3. According to claim 2, the adaptive lenses are surrounded by a viscoelastic elastic ring that functions as a frequency-sensitive interface. Under low-frequency biomechanical signals, such as slow eye movements or changes in pupil diameter, the ring allows flexible deformation. Under high-frequency stimuli, such as ultrasonic piezoelectric vibration, the ring stiffens to maintain structural integrity during dynamic conditions, enabling stable visual performance during motion or tremors.
4. According to claim 1, the system includes a dual-sensor optical monitoring module comprising a visible light intensity detector and an ultraviolet radiation sensor, configured to operate independently. The visible light sensor provides real-time luminance data, enabling the electrochromic gel to adjust lens opacity and reduce light-induced visual strain, while the ultraviolet detector triggers safety protocols to block harmful UV radiation and prevent retinal damage, even under dim visible lighting.
5. According to claim 4, the ultraviolet sensor operates autonomously and prioritizes protective responses by overriding visual optimization settings.
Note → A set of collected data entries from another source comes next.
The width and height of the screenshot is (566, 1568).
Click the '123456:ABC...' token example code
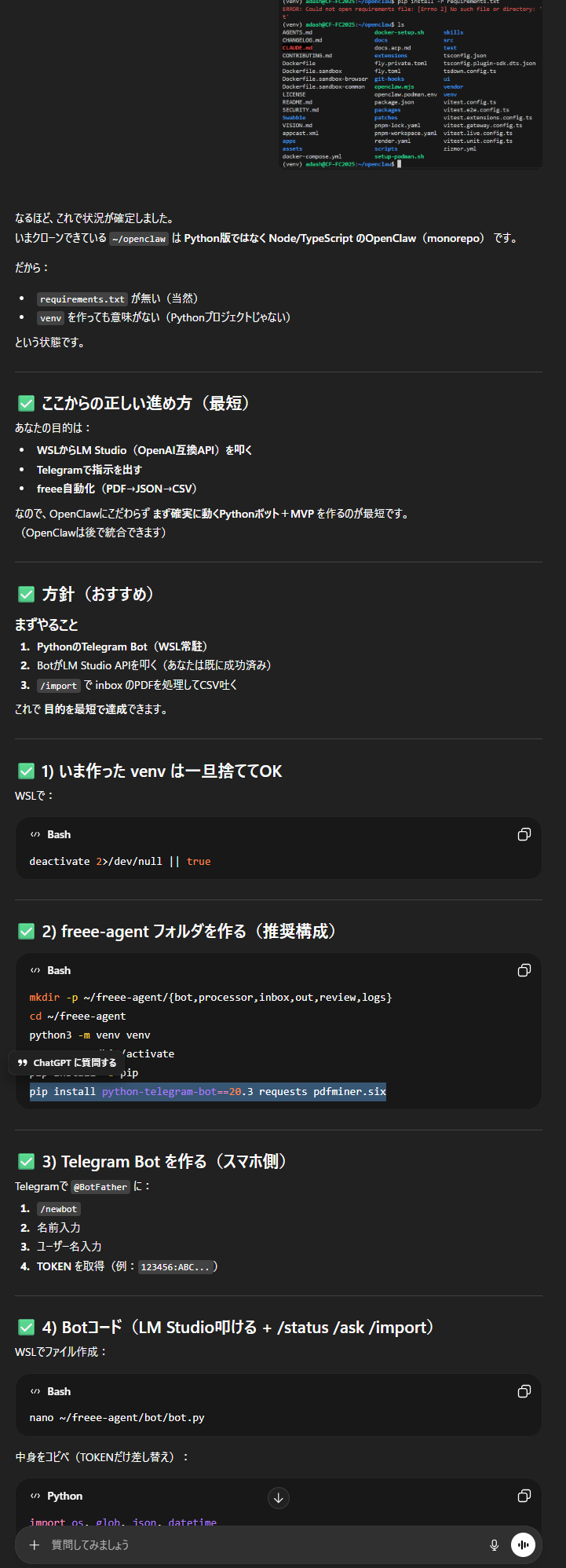[x=176, y=1266]
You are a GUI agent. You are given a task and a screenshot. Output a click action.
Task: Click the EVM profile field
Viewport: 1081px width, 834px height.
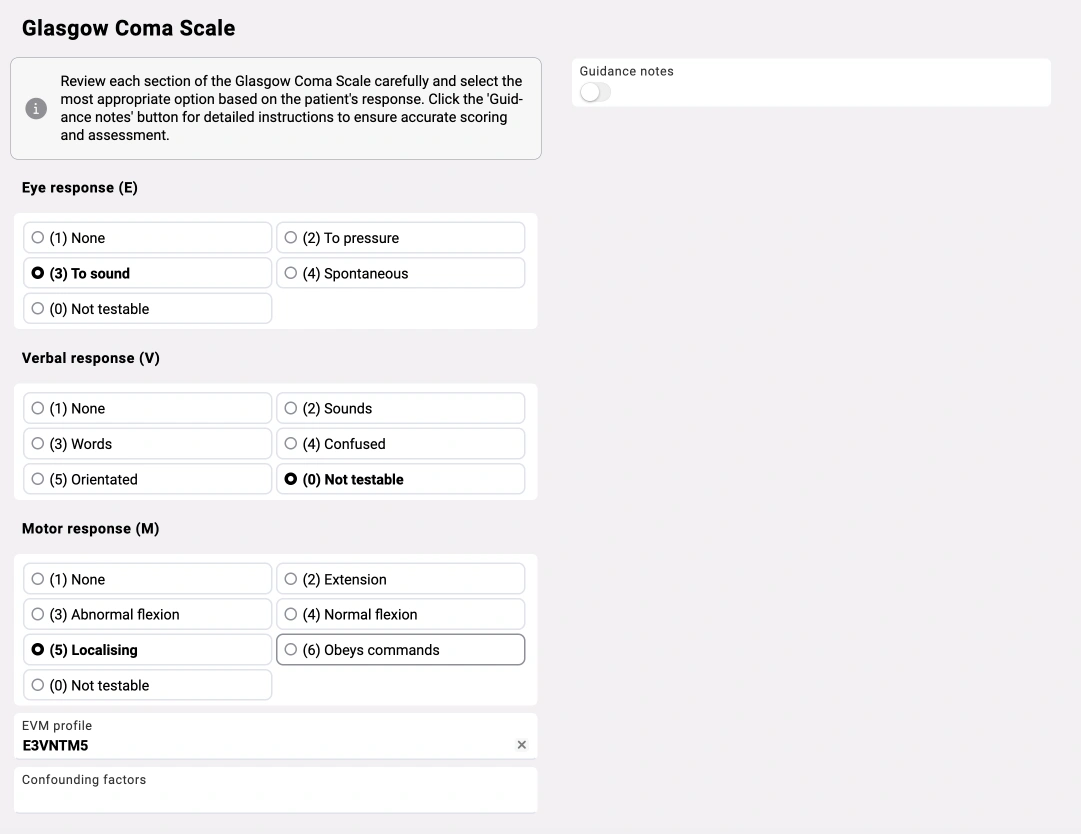pos(260,745)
In cases where ultraviolet exposure is high but ambient visible light is low — such as in welding environments — the sensor signals immediate darkening of the lens and restricts incoming light regardless of user preference, safeguarding the retina and optic nerve from UV-induced injury.
6. According to claim 1, the eyewear includes an integrated electronic architecture comprising a dedicated quantum microcontroller, optical-electronic processor, signal amplifiers, and current stabilizers. These components coordinate the operation of biometric sensing modules, visual modulation systems, wave-based imaging subsystems, wireless communication interfaces, and emergency alert mechanisms in real time.
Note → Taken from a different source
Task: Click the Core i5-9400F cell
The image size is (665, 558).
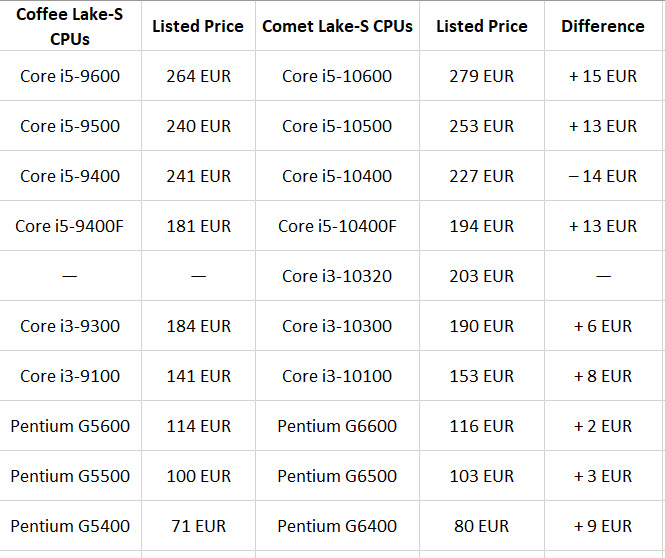Action: 70,226
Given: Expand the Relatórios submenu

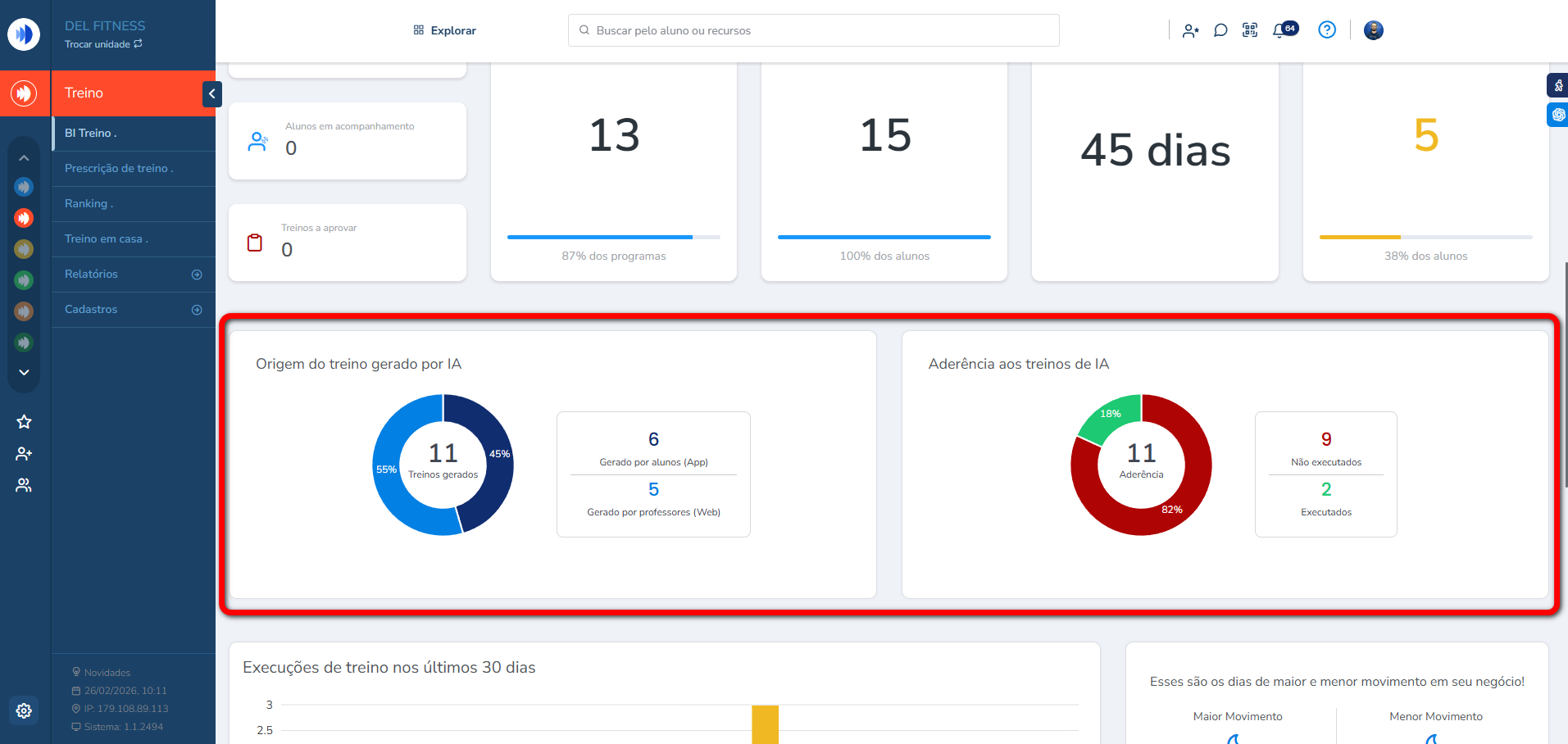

7. According to claim 6, the processor is configured with optical fiber ports for high-speed infrared and light-based signal exchange, enabling real-time image capture, wave response mapping, and signal processing without the need for external emitters or additional sensors. This design reduces system complexity, energy consumption, and structural size.
8. According to claim 6, the electronic system is further equipped with gyroscopic sensors and accelerometers, integrated with an emergency detection algorithm that continuously monitors user motion for signs of abnormal acceleration, falls, or seizures. Upon detecting irregularities, the system issues a consciousness verification prompt, and in the absence of user input, it transmits location and emergency alerts to connected devices.
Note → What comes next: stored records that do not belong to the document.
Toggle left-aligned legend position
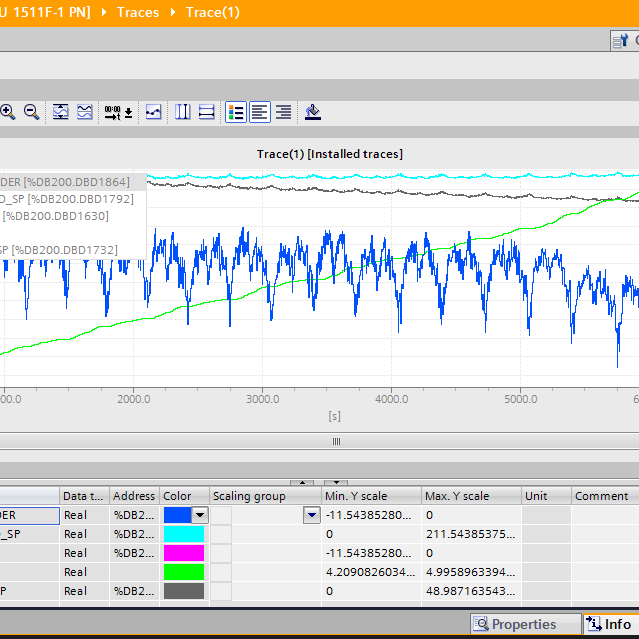This screenshot has width=639, height=639. 260,112
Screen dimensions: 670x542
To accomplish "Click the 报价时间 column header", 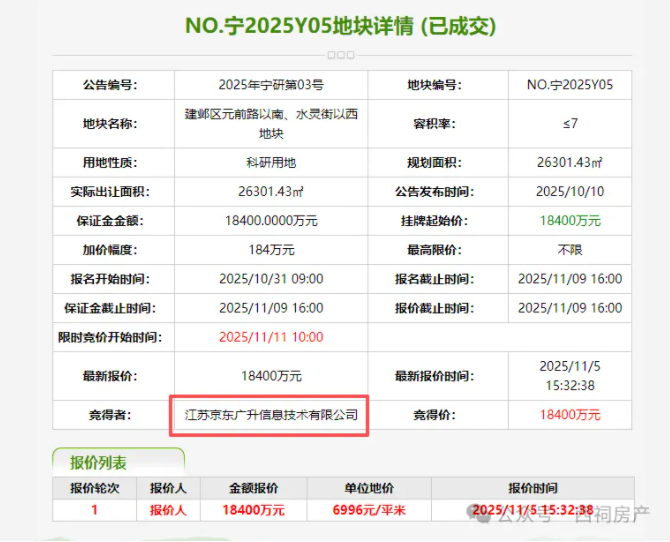I will pos(533,489).
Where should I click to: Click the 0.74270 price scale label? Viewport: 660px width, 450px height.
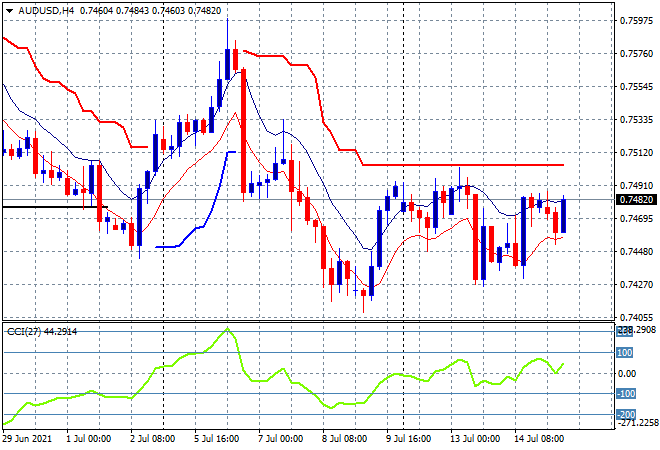[635, 285]
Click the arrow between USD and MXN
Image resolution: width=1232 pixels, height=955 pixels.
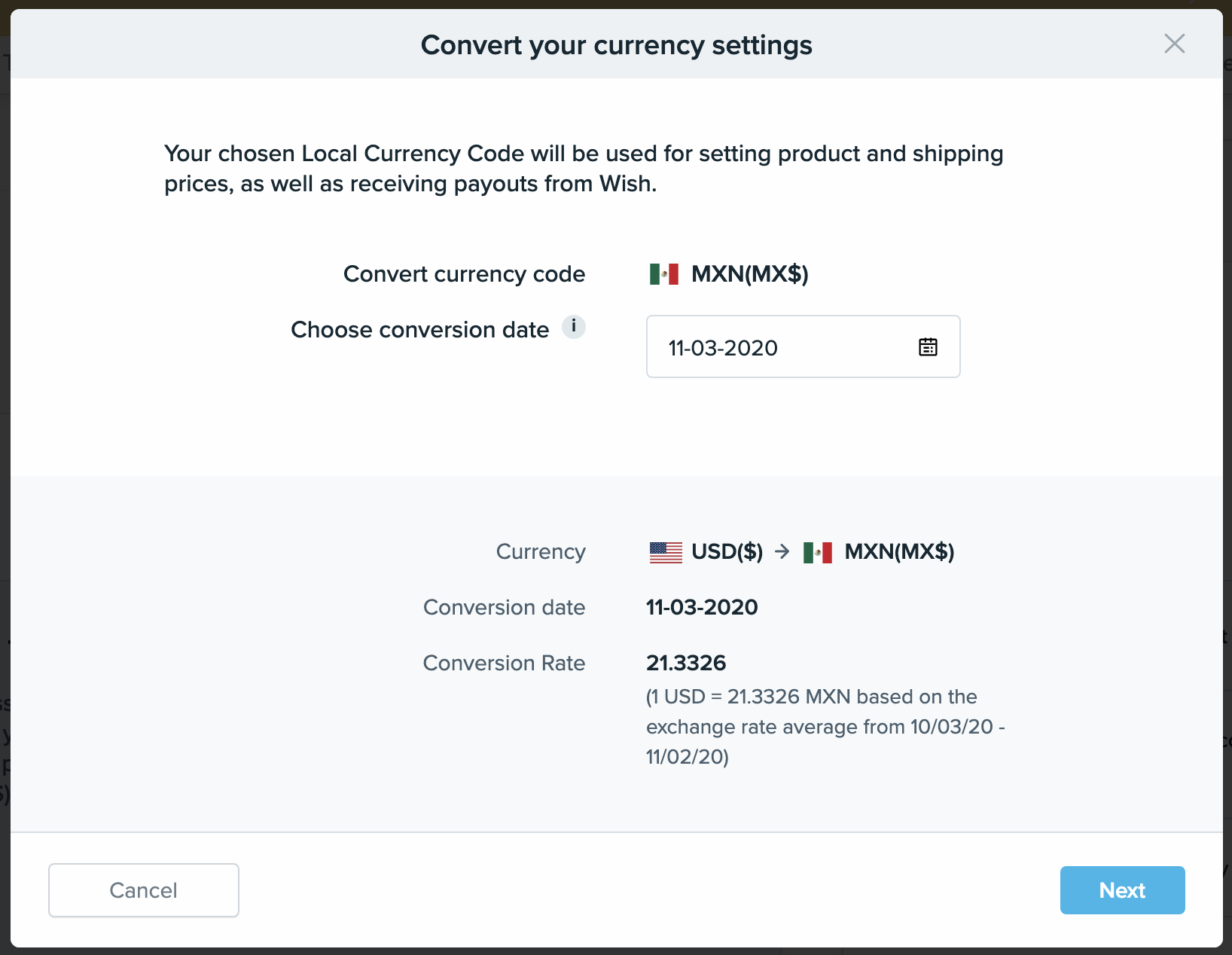click(782, 552)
9. According to claim 1, the eyewear includes a wave redirection and 3D imaging system, comprising triangular prisms installed in the lower region of the frame and a three-point micro-camera array. These components enable multi-perspective wave emission and reception using infrared or ultrasonic signals to generate accurate surface topography and internal structure mapping of the eye.
10. According to claim 9, the prisms are designed to eliminate visual obstruction caused by the upper eyelid and eyelashes, allowing wave transmission and reception from a lower vantage point. They are optimized for high-frequency wave diffraction and triangulation, enabling precise ocular scanning and image reconstruction using reflected signals from the sclera, pupil, and lens surfaces.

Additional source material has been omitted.